§ **BRIEF A**
Can you edit the stored data entries from the line with "Open the shield tracking protection icon" through the end of those entries so that "screenshot" becomes "screen image" everywhere, with nothing else changed?

For this exercise, the implementation is divided in four groups labeled as TM1, TM2, TM3 and TM4. Each team member will work in only one of the groups. 

# Logistic Regression

In this first part, we will implement logistic regression using batch gradient descent. The next steps will guide you through the implementation.

First, we will load the numpy and matplotlib library. 

In [1]:
import numpy as np
import matplotlib.pyplot as plt

Then, we load the dataset that we will use for training and testing our algorithm.

In [4]:
Xs = np.load('./data/ex03.reg.train.ft.npy') #training features
ys = np.load('./data/ex03.reg.train.lb.npy') #training labels

Xt = np.load('./data/ex03.reg.test.ft.npy') #testing features
yt = np.load('./data/ex03.reg.test.lb.npy') #testing labels

thi = np.load('./data/ex03.reg.w.npy') #initial parameters.

Stored data entries:
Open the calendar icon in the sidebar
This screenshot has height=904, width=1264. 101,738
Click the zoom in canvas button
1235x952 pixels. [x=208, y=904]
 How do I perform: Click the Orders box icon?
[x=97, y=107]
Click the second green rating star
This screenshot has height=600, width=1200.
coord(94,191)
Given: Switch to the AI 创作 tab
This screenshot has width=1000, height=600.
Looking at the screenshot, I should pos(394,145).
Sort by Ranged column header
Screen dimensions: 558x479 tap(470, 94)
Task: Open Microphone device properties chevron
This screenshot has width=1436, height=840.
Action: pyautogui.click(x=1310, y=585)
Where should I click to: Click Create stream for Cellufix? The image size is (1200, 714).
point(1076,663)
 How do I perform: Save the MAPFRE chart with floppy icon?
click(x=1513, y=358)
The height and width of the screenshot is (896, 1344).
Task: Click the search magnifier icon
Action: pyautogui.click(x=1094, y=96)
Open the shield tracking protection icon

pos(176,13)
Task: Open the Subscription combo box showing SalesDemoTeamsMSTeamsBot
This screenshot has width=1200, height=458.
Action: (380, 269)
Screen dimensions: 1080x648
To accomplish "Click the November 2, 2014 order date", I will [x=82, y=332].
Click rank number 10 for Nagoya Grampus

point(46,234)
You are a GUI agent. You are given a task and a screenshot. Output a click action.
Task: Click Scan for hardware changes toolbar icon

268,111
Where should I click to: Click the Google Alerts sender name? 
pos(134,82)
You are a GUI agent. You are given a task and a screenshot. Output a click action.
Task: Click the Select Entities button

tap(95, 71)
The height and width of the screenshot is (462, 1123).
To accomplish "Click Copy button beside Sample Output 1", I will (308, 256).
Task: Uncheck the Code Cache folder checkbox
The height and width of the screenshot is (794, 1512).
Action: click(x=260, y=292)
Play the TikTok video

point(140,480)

§ **BRIEF B**
Would you print the logistic regression exercise text word for word from "# Logistic Regression" to "testing our algorithm."?

§ **TASK RESPONSE A**
Open the shield tracking protection icon

pos(176,13)
Task: Open the Subscription combo box showing SalesDemoTeamsMSTeamsBot
This screen image has width=1200, height=458.
Action: (380, 269)
Screen dimensions: 1080x648
To accomplish "Click the November 2, 2014 order date", I will [x=82, y=332].
Click rank number 10 for Nagoya Grampus

point(46,234)
You are a GUI agent. You are given a task and a screen image. Output a click action.
Task: Click Scan for hardware changes toolbar icon

268,111
Where should I click to: Click the Google Alerts sender name? 
pos(134,82)
You are a GUI agent. You are given a task and a screen image. Output a click action.
Task: Click the Select Entities button

tap(95, 71)
The height and width of the screen image is (462, 1123).
To accomplish "Click Copy button beside Sample Output 1", I will (308, 256).
Task: Uncheck the Code Cache folder checkbox
The height and width of the screen image is (794, 1512).
Action: click(x=260, y=292)
Play the TikTok video

point(140,480)

§ **TASK RESPONSE B**
# Logistic Regression

In this first part, we will implement logistic regression using batch gradient descent. The next steps will guide you through the implementation.

First, we will load the numpy and matplotlib library. 

In [1]:
import numpy as np
import matplotlib.pyplot as plt

Then, we load the dataset that we will use for training and testing our algorithm.